__Study text__.
+++
This is the predictable result of under-investing in prevention. We have a crisis in mental health. People languish on waiting lists for surgeries that shouldn’t be needed with better prevention. Avoidable hospitalisations cost us $7.7B a year. States and the Commonwealth battle over hospital funding instead of addressing what fuels demand in the first place.

We’re more obese and consume more alcohol than other countries. The only bright spot is smoking rates, where effective public health campaigns have cut rates dramatically, generating billions in savings and productivity each year. Investing in prevention pays off.

We got here by design, not by accident

Denmark once had a system much like ours. In the 1990s, they decided to modernise: shifting investment from hospitals to prevention and primary care. Today they spend more on non-acute services and achieve excellent health outcomes.

Australia hasn’t made that shift for two reasons.

First, complacent politics. Acute care is an easy political sell. Voters associate health with hospital beds and MRI scanners. Prevention, by contrast, concerns things not happening – often years after an intervention. So, politicians prefer cutting ribbons to announcing a sugar tax.

Secondly, we’ve let the foxes run the henhouse. Policy-making is dominated by the medical profession and industry groups, while the public has little voice. Highly paid acute specialties, who benefit most from the current arrangements, wield the most influence. Status and professional identity matter, but mostly it’s about money: every dollar of health expenditure is someone’s income.
+++
__Exercise prompt__. Write out the passage on preventive health spending word for word, from "We got here" up to and including "excellent health outcomes.".
+++
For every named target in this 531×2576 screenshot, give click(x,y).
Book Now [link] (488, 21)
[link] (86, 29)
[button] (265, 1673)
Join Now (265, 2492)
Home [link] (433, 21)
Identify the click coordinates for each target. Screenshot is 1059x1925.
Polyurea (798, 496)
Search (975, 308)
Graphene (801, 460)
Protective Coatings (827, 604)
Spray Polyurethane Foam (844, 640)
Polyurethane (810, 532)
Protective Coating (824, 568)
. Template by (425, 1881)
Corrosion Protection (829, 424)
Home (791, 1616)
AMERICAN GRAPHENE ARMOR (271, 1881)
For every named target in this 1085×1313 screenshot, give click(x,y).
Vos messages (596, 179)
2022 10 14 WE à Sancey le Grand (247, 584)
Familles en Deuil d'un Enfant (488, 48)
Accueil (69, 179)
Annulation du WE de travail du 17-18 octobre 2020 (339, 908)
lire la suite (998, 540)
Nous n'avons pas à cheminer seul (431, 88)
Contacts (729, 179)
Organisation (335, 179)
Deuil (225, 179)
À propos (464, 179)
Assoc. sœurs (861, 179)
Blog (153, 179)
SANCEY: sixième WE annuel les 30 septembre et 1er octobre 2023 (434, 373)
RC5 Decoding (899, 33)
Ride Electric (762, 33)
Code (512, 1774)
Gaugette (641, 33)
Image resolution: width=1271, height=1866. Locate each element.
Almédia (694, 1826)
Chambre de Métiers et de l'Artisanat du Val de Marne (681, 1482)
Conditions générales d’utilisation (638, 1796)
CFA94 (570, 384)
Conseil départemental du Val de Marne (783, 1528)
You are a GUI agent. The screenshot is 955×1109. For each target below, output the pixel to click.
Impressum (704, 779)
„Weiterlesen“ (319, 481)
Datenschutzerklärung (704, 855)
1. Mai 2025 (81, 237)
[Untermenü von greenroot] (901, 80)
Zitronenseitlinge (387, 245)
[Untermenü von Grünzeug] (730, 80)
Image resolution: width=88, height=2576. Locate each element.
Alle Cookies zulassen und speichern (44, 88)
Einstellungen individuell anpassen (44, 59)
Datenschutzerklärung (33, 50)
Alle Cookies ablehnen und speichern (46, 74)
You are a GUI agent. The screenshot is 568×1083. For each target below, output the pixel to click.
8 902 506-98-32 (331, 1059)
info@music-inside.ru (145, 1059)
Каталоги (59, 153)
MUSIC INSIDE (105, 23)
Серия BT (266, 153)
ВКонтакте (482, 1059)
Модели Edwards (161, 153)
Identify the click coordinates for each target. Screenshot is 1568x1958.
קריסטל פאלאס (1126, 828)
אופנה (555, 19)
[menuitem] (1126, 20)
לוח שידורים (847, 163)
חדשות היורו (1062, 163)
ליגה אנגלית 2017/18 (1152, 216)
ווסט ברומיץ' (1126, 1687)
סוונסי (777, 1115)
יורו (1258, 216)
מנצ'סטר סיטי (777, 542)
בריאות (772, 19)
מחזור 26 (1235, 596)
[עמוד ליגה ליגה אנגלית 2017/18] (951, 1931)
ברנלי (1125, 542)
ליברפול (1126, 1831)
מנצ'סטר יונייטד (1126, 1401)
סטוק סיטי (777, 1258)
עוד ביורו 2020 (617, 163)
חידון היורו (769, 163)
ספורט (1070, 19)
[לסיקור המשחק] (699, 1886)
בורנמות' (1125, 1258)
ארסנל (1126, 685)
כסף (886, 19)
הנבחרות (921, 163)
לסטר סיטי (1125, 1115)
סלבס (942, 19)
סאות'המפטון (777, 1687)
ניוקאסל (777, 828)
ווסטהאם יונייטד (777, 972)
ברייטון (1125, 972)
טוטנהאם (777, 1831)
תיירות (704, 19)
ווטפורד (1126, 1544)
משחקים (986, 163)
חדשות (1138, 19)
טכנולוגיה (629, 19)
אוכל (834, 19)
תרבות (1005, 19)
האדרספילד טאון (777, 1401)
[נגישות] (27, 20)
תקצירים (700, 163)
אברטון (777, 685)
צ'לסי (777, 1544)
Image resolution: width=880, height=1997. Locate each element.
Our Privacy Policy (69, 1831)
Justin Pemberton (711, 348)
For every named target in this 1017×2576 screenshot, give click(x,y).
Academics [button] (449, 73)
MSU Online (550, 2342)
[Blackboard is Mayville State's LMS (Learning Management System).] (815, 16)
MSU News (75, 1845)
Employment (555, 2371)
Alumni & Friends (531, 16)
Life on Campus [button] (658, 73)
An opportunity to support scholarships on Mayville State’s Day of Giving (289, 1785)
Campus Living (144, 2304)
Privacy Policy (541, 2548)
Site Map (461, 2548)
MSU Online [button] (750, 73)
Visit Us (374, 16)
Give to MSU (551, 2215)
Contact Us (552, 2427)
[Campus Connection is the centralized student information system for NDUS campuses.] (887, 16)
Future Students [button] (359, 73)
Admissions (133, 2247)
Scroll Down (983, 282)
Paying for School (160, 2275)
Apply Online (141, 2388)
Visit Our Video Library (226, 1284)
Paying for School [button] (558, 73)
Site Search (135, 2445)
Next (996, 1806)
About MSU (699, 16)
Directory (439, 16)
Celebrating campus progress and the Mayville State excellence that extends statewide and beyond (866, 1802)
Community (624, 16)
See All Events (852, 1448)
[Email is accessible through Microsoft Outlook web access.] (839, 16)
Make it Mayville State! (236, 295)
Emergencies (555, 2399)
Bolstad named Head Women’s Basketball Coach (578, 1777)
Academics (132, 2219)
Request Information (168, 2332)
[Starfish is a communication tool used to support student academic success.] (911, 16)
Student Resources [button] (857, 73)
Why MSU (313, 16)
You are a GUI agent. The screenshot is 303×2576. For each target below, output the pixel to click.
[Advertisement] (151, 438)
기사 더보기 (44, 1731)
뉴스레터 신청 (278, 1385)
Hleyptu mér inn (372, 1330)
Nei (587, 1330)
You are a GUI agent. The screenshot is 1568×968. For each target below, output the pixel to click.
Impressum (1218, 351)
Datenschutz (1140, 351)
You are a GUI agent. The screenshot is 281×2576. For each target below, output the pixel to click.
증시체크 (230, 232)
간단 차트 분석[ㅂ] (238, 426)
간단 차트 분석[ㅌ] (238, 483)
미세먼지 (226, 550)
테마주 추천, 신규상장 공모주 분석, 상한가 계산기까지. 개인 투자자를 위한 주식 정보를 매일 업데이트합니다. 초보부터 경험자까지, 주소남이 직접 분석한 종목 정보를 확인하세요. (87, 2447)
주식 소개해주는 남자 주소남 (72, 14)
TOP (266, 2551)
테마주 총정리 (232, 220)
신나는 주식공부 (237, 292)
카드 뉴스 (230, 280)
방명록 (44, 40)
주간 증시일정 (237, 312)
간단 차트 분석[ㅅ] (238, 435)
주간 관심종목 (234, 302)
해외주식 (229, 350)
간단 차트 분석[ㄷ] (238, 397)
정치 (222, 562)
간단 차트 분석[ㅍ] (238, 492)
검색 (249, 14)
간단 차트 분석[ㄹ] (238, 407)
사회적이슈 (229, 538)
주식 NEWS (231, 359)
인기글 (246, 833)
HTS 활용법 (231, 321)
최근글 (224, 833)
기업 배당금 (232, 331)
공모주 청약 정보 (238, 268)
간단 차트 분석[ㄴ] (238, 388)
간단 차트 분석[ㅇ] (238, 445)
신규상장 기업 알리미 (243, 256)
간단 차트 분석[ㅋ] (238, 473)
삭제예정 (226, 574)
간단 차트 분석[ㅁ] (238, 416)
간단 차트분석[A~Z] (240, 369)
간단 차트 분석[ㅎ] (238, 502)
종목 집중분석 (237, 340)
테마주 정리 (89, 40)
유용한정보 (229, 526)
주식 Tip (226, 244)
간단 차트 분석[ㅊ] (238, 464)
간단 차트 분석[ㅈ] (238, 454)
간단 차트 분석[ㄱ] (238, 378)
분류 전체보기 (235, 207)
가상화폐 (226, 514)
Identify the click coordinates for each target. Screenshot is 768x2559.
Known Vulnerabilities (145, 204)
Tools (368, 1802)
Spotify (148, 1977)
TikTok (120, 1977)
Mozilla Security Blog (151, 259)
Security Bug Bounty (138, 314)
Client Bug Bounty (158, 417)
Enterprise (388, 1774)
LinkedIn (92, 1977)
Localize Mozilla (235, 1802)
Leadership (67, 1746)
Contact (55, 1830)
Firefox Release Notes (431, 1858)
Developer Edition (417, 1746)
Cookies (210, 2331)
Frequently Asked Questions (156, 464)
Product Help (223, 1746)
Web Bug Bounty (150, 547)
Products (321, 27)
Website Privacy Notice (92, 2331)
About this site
+++
__Reply__.
We got here by design, not by accident

Denmark once had a system much like ours. In the 1990s, they decided to modernise: shifting investment from hospitals to prevention and primary care. Today they spend more on non-acute services and achieve excellent health outcomes.